Illegal betting.
The Act prohibits two kinds of transactions:—
(1.) Betting with persons resorting thereto;
(2.) Receiving money on deposit or ready money betting.
(1.) With respect to the kind of betting that is within the Act considerable uncertainty has always been felt owing to the lack of decisions on the subject. In the above case of Haigh v. Sheffield it was observed by Lush, J., that the statute was intended to deal, not with the ordinary practice of betting or wagering, but with a more degenerate form of gambling, and one of a more demoralizing tendency. |Betting with persons resorting thereto.| At the same time his lordship does not explain exactly what kind of betting is affected by the statute. |Oldham v. Ramsden.| A case which really does throw some light on the matter is Oldham v. Ramsden,[[385]] though the grounds of the decision are not very clear. But it was there held that a club where the members habitually bet with one another is not within the Act.

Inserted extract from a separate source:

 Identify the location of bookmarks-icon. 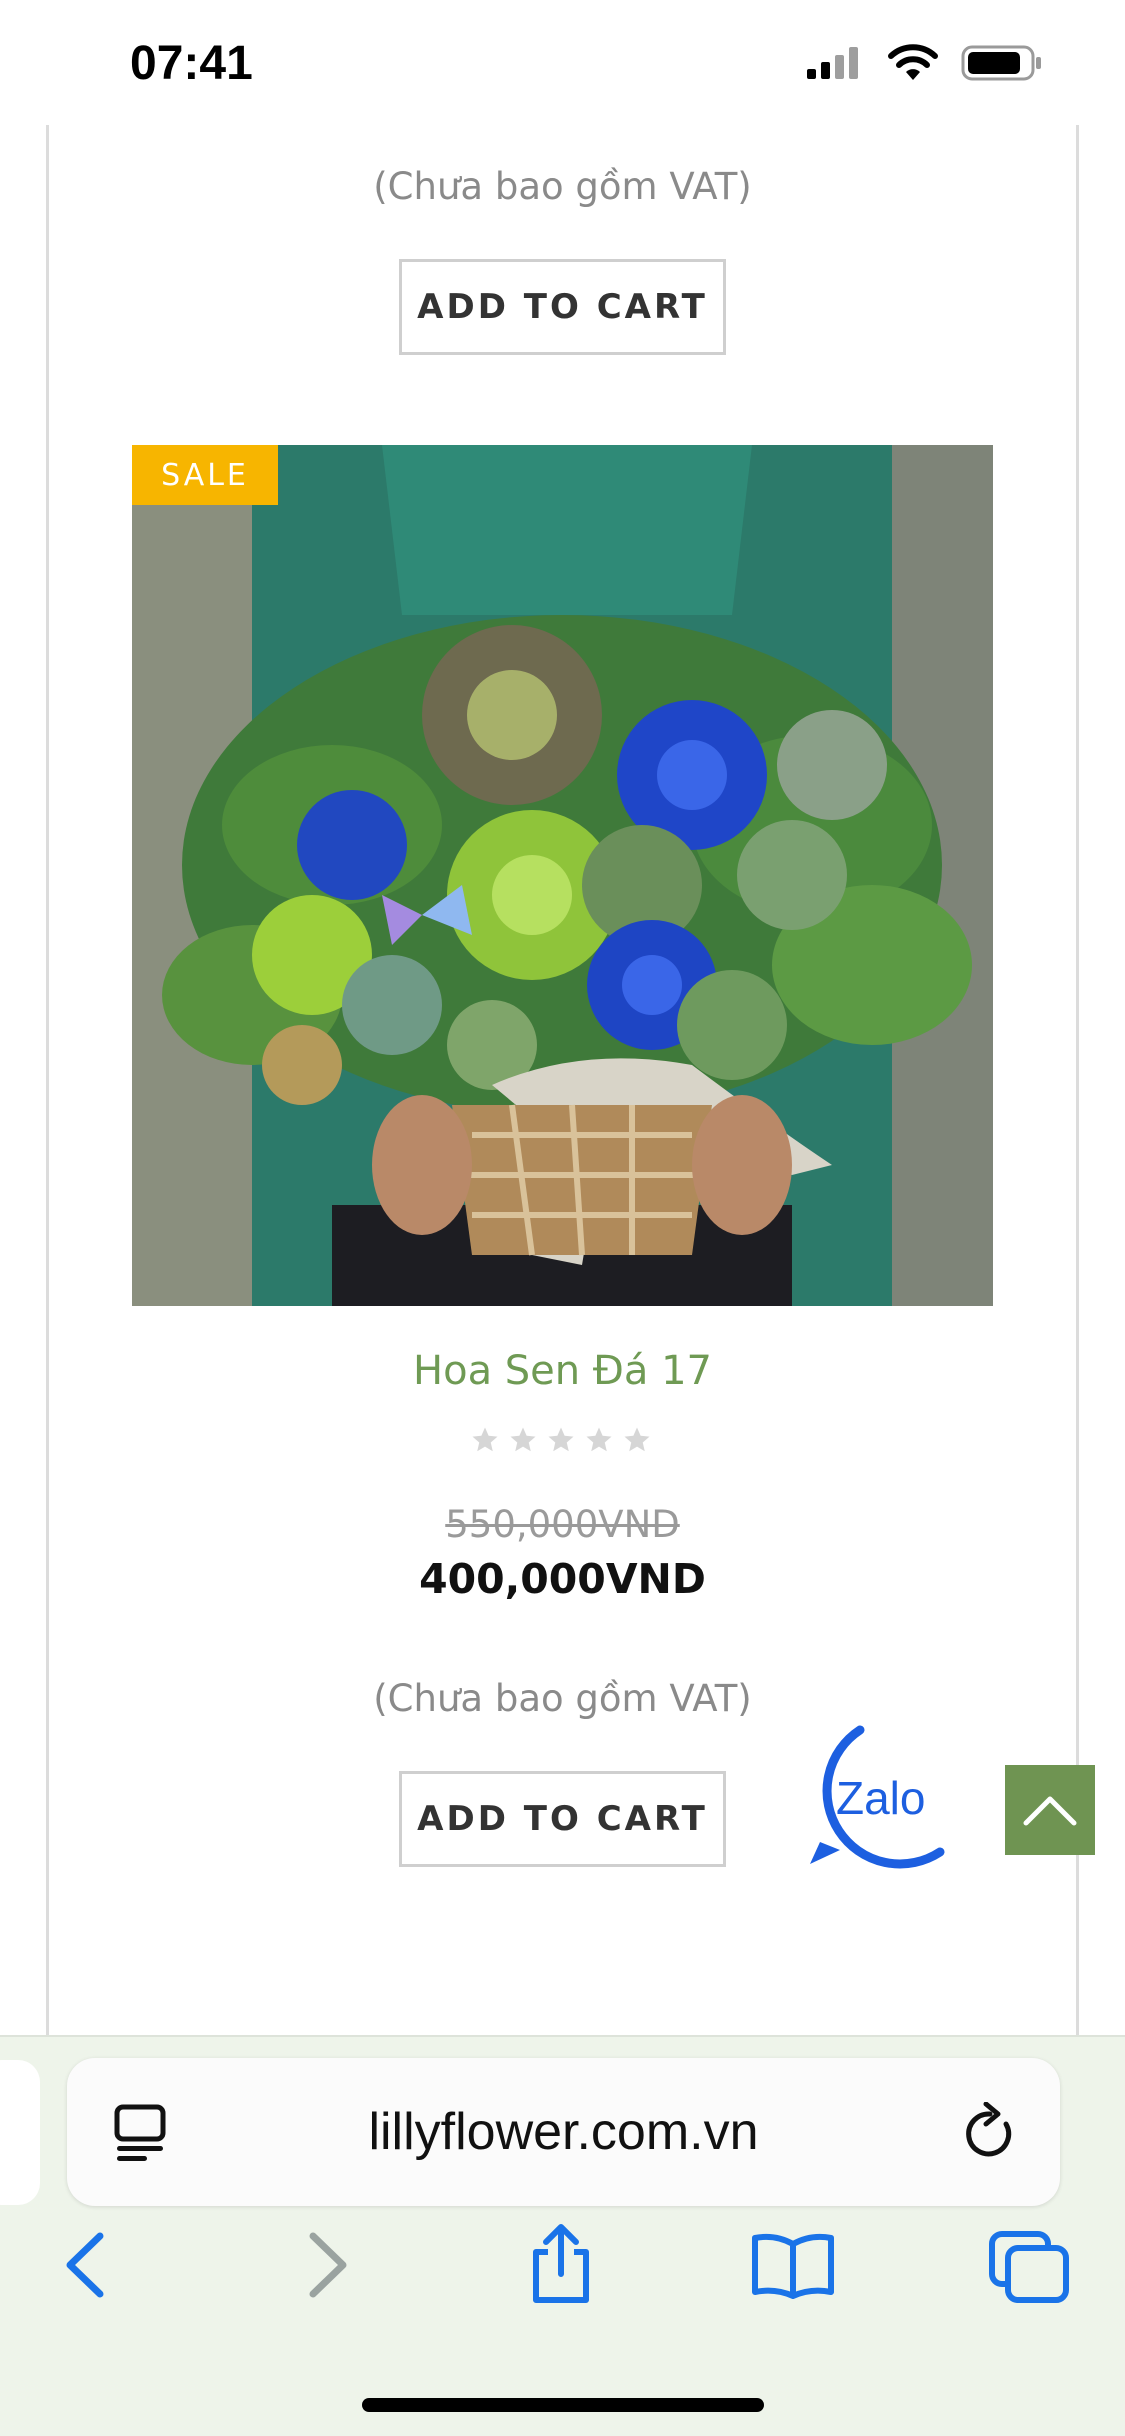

It is very common to hear the question asked, why is Tattersall’s, &c., tolerated when the betting houses are suppressed? Two suggestions which have been made are worthy of notice:—
(a.) That the Act does not apply to bonâ fide clubs limited in numbers where the members are selected in the usual way. |Private clubs.| It would seem, however, that since the decision in Jenks v. Turpin, that a club or private house may be a common gaming house that this distinction is not sound, and that the suggestions in Crockford v. Maidenhead[[386]] must be considered as overrated.
(b.) The other and most general impression is that the Act does not apply except to ready money betting. The principal judicial dictum which gives colour to this view is that of Mr. Justice Blackburn in Haigh v. Sheffield,[[387]] where he expressly leaves the question open whether the place must not, to be within the Act, be kept for the purpose of the particular kind of betting mentioned in the preamble to the Act, viz., receiving money on deposit.[[388]] Anyhow, in this case, as in Bows v. Fenwick and Eastwood v. Miller, there was evidence of deposits having been paid. “It may well be,” said his lordship “that the Legislature intended to confine it to that kind of betting, leaving it to future legislation to extend the enactment if necessary.”
Act not confined to ready money betting.
It is, however, submitted that this is not the correct view of the matter. The Act speaks not only of receiving money on deposit but of “betting with persons resorting thereto.” The real meaning of these words is betting indiscriminately with all comers, that is to say, where in any place, house, or club one or a limited number of persons are the centre of every betting transaction that takes place, or, so to speak “hold the hat” against all the rest, that is a species of betting that the law prohibits, whether money passes at the time of making the bet or not. That this was the intention of the Act was clear from the speech of Sir Alexander Cockburn in bringing the Bill before the House of Commons.[[389]] |Tattersall’s not within the Act.| It was not, he said, intended to interfere with Tattersall’s and such like places, where persons met and bet amongst one another—where anyone is free to bet with anyone else.